For instance, the FreeSurfer morphology analysis directory in our example dataset is called fbph2-000670986943. Under this directory, QueryAtlas needs the following datasets:

  • fbph2-000670986943/mri/brain.mgz
  • fbph2-000670986943/mri/aparc+aseg.mgz
  • fbph2-000670986943/surf/lh.pial
  • fbph2-000670986943/surf/rh.pial
  • fbph2-000670986943/label/lh.aparc.annot
  • fbph2-000670986943/label/rh.aparc.annot

What do we want HID webservices to provide?

  • The BIRN HID webservices shouldn't really need to know the subset of data that QueryAtlas needs... maybe the web interface can take a BIRN ID and create a FIPS/FreeSurfer xcede catalog with all uris in the FIPS and FreeSurfer directories, and package these into an Xcede catalog.
  • The catalog could be requested and downloaded from the HID web GUI, with a name like .xcat or .xcat.gzip or whatever. QueryAtlas could then open this file (or unzip and open) and find only the relevant uris for an fBIRN QueryAtlas session.
  • Then, for each uri in a catalog (or .xml MRML file), we need to be able to download programmatically using http:// or ftp:// etc. We are assuming all datasets are publicly readable.

See this page for more discussion of QueryAtlas's current use of Xcede catalogs, and assumptions...

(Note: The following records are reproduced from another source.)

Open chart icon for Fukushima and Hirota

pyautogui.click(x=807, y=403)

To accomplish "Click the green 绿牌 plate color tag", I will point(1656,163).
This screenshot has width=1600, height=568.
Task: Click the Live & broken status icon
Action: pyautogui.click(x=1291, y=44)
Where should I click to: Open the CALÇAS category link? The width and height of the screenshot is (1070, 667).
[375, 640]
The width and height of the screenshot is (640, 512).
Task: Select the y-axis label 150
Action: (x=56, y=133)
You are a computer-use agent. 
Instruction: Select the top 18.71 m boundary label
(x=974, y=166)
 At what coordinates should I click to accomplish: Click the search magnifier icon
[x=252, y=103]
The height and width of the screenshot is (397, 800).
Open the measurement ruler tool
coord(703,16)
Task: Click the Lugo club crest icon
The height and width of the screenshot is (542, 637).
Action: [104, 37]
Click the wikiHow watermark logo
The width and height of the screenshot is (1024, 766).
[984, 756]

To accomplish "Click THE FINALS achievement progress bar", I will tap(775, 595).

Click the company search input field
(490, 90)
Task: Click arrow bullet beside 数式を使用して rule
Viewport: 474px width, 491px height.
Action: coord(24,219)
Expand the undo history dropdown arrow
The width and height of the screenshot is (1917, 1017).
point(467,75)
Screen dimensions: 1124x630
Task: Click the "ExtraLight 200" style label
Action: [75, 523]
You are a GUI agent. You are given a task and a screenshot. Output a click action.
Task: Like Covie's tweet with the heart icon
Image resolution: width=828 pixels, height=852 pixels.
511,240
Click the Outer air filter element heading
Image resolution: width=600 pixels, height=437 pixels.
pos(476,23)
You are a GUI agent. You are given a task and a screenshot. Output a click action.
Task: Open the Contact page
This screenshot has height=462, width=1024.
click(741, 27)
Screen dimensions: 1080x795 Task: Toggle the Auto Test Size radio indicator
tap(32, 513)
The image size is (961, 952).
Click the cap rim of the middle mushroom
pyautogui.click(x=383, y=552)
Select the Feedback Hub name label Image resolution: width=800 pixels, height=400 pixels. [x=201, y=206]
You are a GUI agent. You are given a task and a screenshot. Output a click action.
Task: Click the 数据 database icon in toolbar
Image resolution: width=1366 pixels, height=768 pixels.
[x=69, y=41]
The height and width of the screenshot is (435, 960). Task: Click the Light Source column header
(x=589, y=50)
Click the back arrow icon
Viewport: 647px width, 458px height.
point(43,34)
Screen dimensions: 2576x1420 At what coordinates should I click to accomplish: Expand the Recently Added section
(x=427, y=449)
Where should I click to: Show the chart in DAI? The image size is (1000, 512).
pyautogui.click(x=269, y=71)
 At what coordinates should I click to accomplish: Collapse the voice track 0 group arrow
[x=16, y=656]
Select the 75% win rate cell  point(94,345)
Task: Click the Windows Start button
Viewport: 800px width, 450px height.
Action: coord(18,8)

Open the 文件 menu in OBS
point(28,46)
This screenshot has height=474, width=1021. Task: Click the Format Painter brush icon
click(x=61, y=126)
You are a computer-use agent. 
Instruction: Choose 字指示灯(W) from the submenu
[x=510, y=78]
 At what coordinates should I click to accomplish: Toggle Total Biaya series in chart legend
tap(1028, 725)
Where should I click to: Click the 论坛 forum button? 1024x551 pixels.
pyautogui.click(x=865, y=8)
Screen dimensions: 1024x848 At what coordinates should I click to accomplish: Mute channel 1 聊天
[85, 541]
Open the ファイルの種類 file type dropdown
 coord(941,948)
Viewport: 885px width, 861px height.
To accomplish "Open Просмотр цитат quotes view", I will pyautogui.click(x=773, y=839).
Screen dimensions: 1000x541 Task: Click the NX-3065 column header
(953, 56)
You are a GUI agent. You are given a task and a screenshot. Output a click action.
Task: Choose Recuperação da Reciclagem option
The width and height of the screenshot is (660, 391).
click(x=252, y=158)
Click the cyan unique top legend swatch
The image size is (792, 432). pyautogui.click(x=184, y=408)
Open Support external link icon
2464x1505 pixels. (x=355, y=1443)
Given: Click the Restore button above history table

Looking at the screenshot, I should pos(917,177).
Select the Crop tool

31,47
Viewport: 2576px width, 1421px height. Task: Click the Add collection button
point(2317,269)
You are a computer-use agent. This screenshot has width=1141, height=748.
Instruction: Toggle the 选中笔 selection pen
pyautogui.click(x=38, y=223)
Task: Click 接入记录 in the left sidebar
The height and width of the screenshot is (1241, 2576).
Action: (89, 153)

Asynchronous I/O Manager --Wendy

vtkMRMLStorageNode superclass needs to have methods which handle remote or local data loading, whether the uris are contained in an xcat or mrml file. Kind of like this:

  • Each subclass of vtkMRMLStorageNode will call the superclass method first.
  • Superclass method will look at uri, and decide if dataset is local or remote.
  • If local, the subclass will load the data and return.
  • If remote, the superclass will check to see if the data is cached on disk (in /tmp or wherever).
  • If data is cached, subclass method will load that dataset from disk and return.
  • If data is not cached, subclass method will spawn an independent thread of control that will interact with the Asynchronous I/O Manager, passing it the type of storage node required for the dataset:
    • Thread will create a new download entry and observe the cancel button
    • it will make whatever call it needs to download (http)
    • it will display progress on a progress meter.
    • and when complete, it will call a method on the vtkMRMLStorageNode subclass to load dataset from local cache.